Pedro Sánchez, María Jesús Montero y Yolanda Díaz, el miércoles en el Congreso
En una encrucijada
El Gobierno pretende aprobar por tercera vez su fallido «escudo social» sin saber cómo
El nudo gordiano es la sexta prórroga de la prohibición de los desahucios a colectivos vulnerables. El Ejecutivo necesita llegar a un acuerdo con Junts, pero que no ahuyente a otros socios
La segunda derrota del llamado escudo social en el Pleno de este jueves en el Congreso ha dejado al Gobierno noqueado. El Ejecutivo ha adelantado que lo intentará por tercera vez, pero aún no sabe cómo. El nudo gordiano es la sexta prórroga de la prohibición de los desahucios a colectivos vulnerables sin alternativa habitacional. Junts insiste en que el PSOE ha de sacarla del decreto ley si quiere contar con sus siete votos en el futuro, pero el problema que se les plantea a los socialistas es que ello supondría enfadar a otras fuerzas políticas que Pedro Sánchez también necesita. Especialmente, a Podemos.
Los de Carles Puigdemont presentaron este jueves su propia propuesta al respecto, que pasa por que el Estado asuma «íntegramente» el coste de la morosidad en los alquileres. Según los independentistas, la protección de la vulnerabilidad debe ser asumida «por la Administración y en ningún caso por los particulares«. Su portavoz, Míriam Nogueras, advirtió a Sánchez en una entrevista en Telecinco que no es «un buen mensaje para la gente» acusarles de ser «la derecha o la ultraderecha» por no estar «al 100 % de acuerdo» con el Ejecutivo.
La primera vez que cayó el escudo social fue dentro del llamado decreto ómnibus, en el Pleno del 27 de enero. Entonces, el Gobierno no dejó pasar ni una semana y en el Consejo de Ministros siguiente aprobó dos reales decretos leyes para trocearlo: uno con la subida de las pensiones y otro con las medidas sociales. Medidas que fueron concebidas en la pandemia y que el Ejecutivo ha ido alargando año a año por la vía del decreto ley, ante la falta de Presupuestos. Esta vez no está claro que el nuevo escudo social, o lo que quede de él, vaya al Consejo de Ministros del próximo martes, el primero de marzo.

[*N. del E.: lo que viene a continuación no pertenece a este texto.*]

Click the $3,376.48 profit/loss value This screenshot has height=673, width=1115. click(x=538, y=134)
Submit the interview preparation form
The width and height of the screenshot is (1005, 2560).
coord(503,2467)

La vicepresidenta María Jesús Montero estuvo este viernes en la SER y señaló que el Ejecutivo es «inasequible al desaliento» y que, por lo tanto, encontrará la manera de llevar el escudo social por tercera vez. La número dos del Gobierno confió en poder alcanzar un acuerdo con Junts, aunque sin basarse en nada más allá de la fe.
Es más. Montero reconoció que Junts mantiene «una actitud de no comunicación» con el Gobierno, y que esto «dificulta enormemente» la posibilidad de «cerrar acuerdos». En las semanas previas al Pleno de este jueves, el partido de Puigdemont no dio la más mínima señal de querer negociar, lo que tenía al Ejecutivo desesperado. Nada, silencio sepulcral desde que anunciaron que volverían a votar en contra, el pasado 3 de febrero. Es decir, el mismo día en que el Consejo de Ministros aprobó el nuevo decreto ley, después de que el PSOE pactara con el PNV que los propietarios de una y dos viviendas fueran excluidos de la norma antidesahucios.
Aunque Junts votó en contra este jueves, los mayores reproches de los socialistas no están siendo contra los independentistas, sino contra el PP. Montero calificó de «extraordinariamente grave» que los populares se opusieran, porque según la vicepresidenta segunda «bloquea el reparto de 25.000 millones de euros» en entregas a cuenta para comunidades autónomas y ayuntamientos.